The Prada catwalks remained relatively loafer-less until 2020, when Prada unveiled its most conspicuous version of the shoe yet. One can suppose its arrival came off the back of the Y2K revival, which saw fashion lovers flocking to resale sites to snag vintage Prada loafers as well as nylon bags and backpacks, both of which were officially re-issued in 2019 and 2020 respectively.

The Chocolate loafer was a larger-than-life take on the classic penny style, crafted from glossy leather and equipped with a sizable sole, tapered toe and thick strap. Its crowning glory? The label’s recognisable triangle-shaped plaque. It featured the House of Savoy coat of arms, a symbol that’s been incorporated in the Prada logo since 1919, when the house was appointed Official Supplier to the Italian Royal Household. 
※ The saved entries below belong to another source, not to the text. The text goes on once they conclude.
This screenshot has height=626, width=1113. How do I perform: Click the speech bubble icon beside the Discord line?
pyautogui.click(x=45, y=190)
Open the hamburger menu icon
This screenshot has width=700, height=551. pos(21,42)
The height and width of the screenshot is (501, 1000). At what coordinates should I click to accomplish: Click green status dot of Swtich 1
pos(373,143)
If the ‘90s resurgence and lockdown heel-phobia wasn’t recipe enough for the loafer’s success, the shoe was officially legitimised by the holy trinity – or rather, quaternity – of modern style: Bella, Gigi, Kendall and Hailey, who wore their Prada loafers with white ankle socks and mini skirts and oversized jackets, or ‘90s jeans and baby tees. A special mention goes to Pernille Teisbaek, whose leather blazer and loafer look has been shared, pinned and recreated hundreds of thousands times over.
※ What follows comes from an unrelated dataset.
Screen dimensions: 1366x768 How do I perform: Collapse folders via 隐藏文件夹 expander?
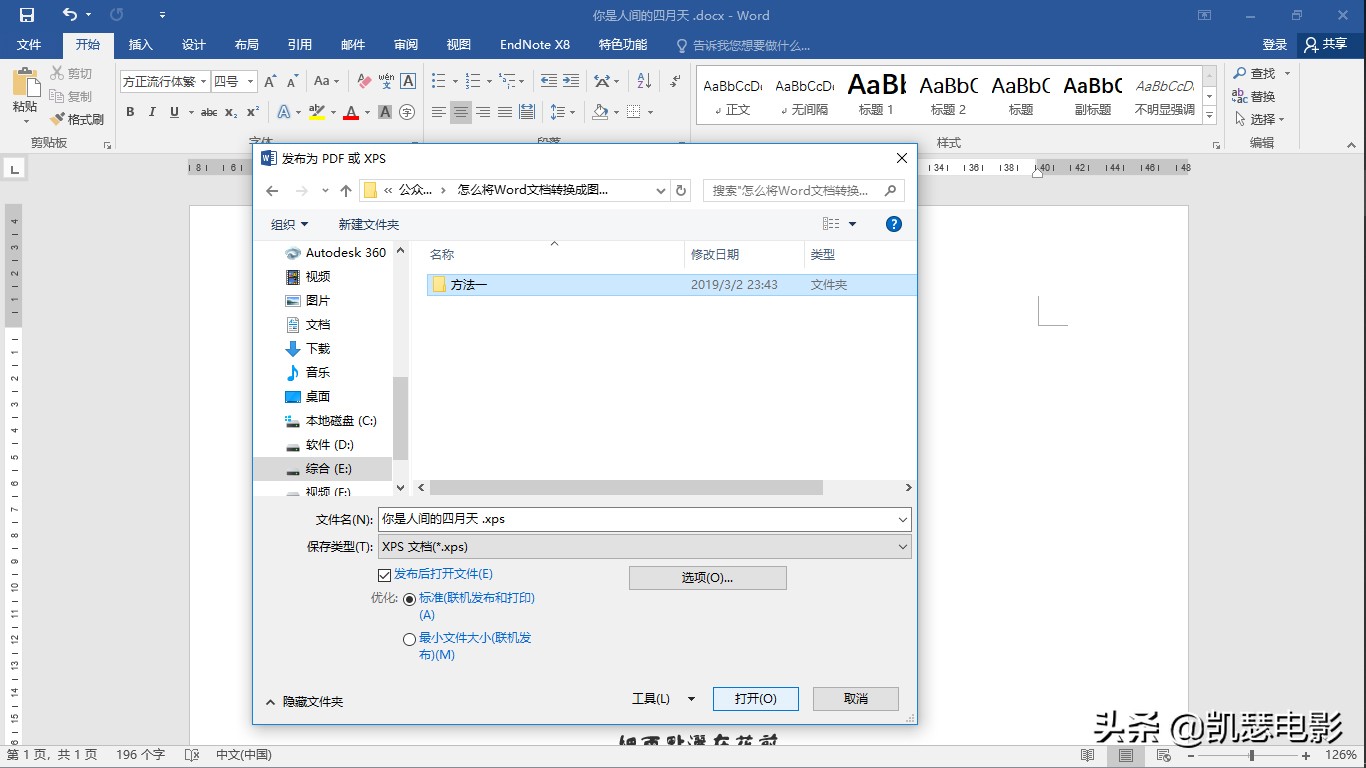pos(305,701)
For a while, the Prada loafer was practically ungettable, unless you were lucky enough to make it to the top of a very long waiting list. Luckily, Prada brought it back the following season, and the season after that, and the season after that, in both its original form and fresh new guises: foiled in high-shine metallics, stacked upon the heavy-tread Monolith platform, or liberally studded with crystals.

The anti-sexy shoe that had won our lockdown-wearied, Prada-archive-loving hearts has become a modern classic, giving new meaning to the term ‘Banal Eccentricity’. It’s comfortable (requiring little to no wearing in) and it looks good with everything from baggy jeans and blazers to voluminous tulle dresses. We say, long live the loafer.